_Your goal_. Would you please transcribe, exactly as written, the lines of the entries below starting at the one that holds "Instruction: Click the TFFR" and ending at the one that holds "You are a computer-use agent. The image size is (515, 235).", both included?

=== Begin Enclosure ===

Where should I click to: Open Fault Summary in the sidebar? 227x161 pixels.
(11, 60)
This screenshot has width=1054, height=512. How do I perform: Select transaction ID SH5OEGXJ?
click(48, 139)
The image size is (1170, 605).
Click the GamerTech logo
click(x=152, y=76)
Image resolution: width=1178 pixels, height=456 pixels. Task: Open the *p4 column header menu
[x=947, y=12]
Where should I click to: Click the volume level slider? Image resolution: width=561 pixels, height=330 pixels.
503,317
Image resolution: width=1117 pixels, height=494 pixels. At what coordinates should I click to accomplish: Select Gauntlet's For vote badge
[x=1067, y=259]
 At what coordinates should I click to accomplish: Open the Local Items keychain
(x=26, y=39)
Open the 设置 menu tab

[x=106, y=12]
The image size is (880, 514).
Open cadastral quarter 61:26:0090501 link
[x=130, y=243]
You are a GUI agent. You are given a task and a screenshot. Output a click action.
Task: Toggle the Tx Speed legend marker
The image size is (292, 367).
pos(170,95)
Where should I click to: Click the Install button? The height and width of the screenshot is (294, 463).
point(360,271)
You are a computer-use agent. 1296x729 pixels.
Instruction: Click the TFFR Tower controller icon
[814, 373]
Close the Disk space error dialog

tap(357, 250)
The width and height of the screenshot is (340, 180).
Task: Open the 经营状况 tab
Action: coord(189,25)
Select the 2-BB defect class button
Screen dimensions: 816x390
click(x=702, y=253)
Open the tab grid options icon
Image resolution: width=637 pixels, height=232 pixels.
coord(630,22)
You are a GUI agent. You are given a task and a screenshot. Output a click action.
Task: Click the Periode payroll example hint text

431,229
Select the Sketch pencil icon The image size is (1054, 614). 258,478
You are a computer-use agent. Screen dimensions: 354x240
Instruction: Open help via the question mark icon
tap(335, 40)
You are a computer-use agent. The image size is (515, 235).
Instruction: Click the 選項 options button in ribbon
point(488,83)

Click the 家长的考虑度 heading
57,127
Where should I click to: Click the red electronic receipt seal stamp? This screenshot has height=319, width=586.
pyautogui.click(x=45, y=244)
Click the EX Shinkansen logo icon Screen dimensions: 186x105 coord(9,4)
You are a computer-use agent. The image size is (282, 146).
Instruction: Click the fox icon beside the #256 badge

=== End Enclosure ===

_Exercise solution_.
Instruction: Click the TFFR Tower controller icon
[814, 373]
Close the Disk space error dialog

tap(357, 250)
The width and height of the screenshot is (340, 180).
Task: Open the 经营状况 tab
Action: coord(189,25)
Select the 2-BB defect class button
Screen dimensions: 816x390
click(x=702, y=253)
Open the tab grid options icon
Image resolution: width=637 pixels, height=232 pixels.
coord(630,22)
You are a GUI agent. You are given a task and a screenshot. Output a click action.
Task: Click the Periode payroll example hint text

431,229
Select the Sketch pencil icon The image size is (1054, 614). 258,478
You are a computer-use agent. Screen dimensions: 354x240
Instruction: Open help via the question mark icon
tap(335, 40)
You are a computer-use agent. The image size is (515, 235).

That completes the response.